A Stefano Caso il premio “Borgo Albori” per la narrativa

Un importante riconoscimento per il giornalista e scrittore di Cervignano del Friuli

Nota - Questo comunicato è stato pubblicato integralmente come contributo esterno. Questo contenuto non è pertanto un articolo prodotto dalla redazione di UdineToday

Stefano Caso vince il Premio Letterario Nazionale “Borgo Albori” – Gran Galà della Cultura 2017 nella sezione Narrativa «per la sua efficace e pregevole azione di scrittore esercitata con talento e passione». Un importante riconoscimento per il giornalista Stefano Caso, cremonese di nascita e friulano d’adozione, che ha recentemente pubblicato per i tipi dell’editore pescarese Ianieri “Libreria Luigi”, romanzo che tra ironia e dramma narra la crisi umana e intellettuale di un libraio cinquantenne, sovrastato da clienti nevrotici e molesti, “bestseller eno-gastro-sessuali”, una moglie austera, un figlio arrivista, una sorella apprensiva e una cognata disinibita; oltre a un vicino di negozio anglofono e a un’anziana cliente di estrazione forse divina. La cerimonia di premiazione si terrà sabato 16 settembre alle ore 20 in località Albori di Vietri sul Mare (SA), sul sagrato della Chiesa di Santa Margherita d’Antiochia.

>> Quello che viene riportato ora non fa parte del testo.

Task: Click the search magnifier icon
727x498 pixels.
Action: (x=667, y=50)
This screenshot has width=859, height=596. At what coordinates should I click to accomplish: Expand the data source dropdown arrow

L’evento – condotto da Nunzia Schiavone e curato dai direttori artistici Francesco Grillo, giornalista e blogger, ideatore e coordinatore di Raitolibri (vetrina letteraria itinerante nazionale) e Maria Grazia Salpietro, scrittrice e presidentessa dell’Associazione Culturale “Joseph Beuys ed oltre”– è patrocinato da Regione Campania, Provincia di Salerno e Comune di Vietri sul Mare. Stefano Caso, laureato in filosofia, ex docente a contratto di Comunicazione e produzione testuale all’Università di Udine ed ex Capo ufficio stampa della Provincia di Gorizia, ha scritto tre saggi per Hobby&Work (di cui uno pubblicato in allegato a «Focus Storia» per Gruner+Jahr/Mondadori), i noir “D’amore non si muore” (Rusconi), “Un’elegante ferocia” (Goware) e “Il male relativo” (I Buoni Cugini Editori). Con il suo racconto “Princesa” ha fatto parte dell’antologia “Nessuna più” (Elliot), curata da Marilù Oliva e dedicata al femminicidio.